**Records for this task**
● ● ● ●

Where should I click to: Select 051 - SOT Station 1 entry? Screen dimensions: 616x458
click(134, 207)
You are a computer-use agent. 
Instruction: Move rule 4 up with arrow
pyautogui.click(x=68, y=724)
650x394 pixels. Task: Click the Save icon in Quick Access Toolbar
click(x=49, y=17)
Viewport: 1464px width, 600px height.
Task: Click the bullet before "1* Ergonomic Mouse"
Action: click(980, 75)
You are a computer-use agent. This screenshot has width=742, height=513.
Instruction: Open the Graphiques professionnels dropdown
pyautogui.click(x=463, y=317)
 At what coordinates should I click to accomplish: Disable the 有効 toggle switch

● ● ● ●

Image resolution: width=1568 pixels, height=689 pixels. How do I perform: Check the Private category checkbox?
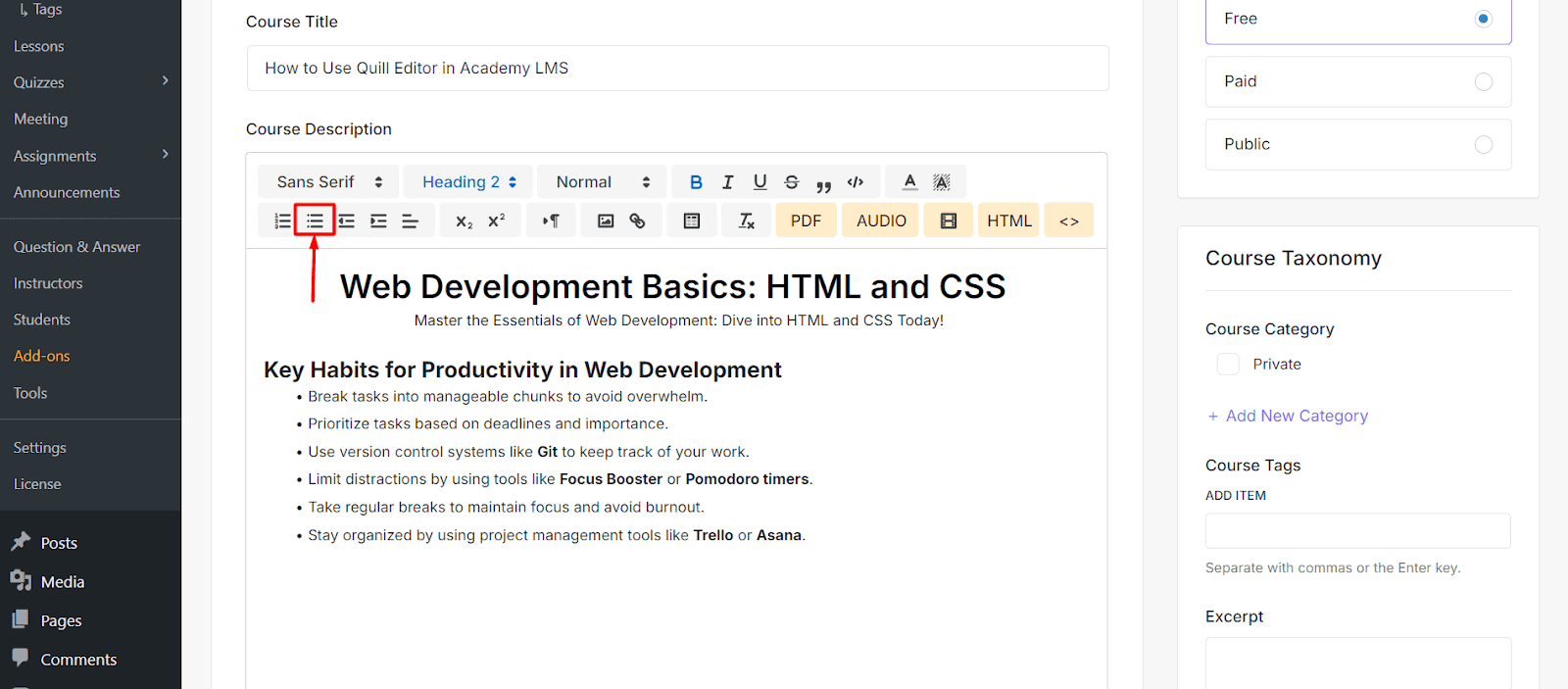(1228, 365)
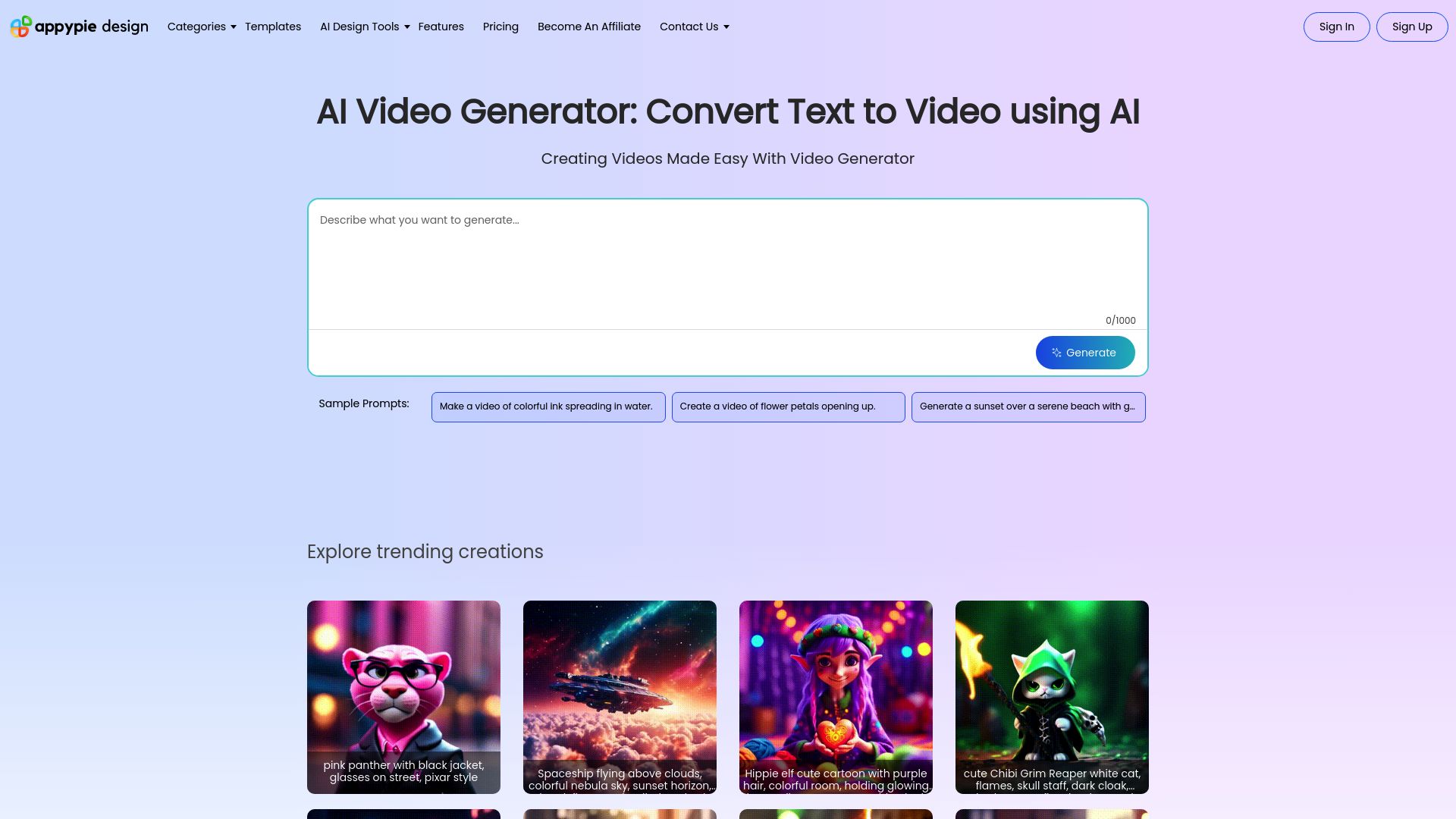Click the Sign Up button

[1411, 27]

● ● ● ●

**Instructions to follow**
Considering only the material above, set down every line from the one with "Where should I" to the one with "At what coordinates", inclusive, exactly as written.

**Answer below**
Where should I click to: Select 051 - SOT Station 1 entry? Screen dimensions: 616x458
click(134, 207)
You are a computer-use agent. 
Instruction: Move rule 4 up with arrow
pyautogui.click(x=68, y=724)
650x394 pixels. Task: Click the Save icon in Quick Access Toolbar
click(x=49, y=17)
Viewport: 1464px width, 600px height.
Task: Click the bullet before "1* Ergonomic Mouse"
Action: click(980, 75)
You are a computer-use agent. This screenshot has width=742, height=513.
Instruction: Open the Graphiques professionnels dropdown
pyautogui.click(x=463, y=317)
 At what coordinates should I click to accomplish: Disable the 有効 toggle switch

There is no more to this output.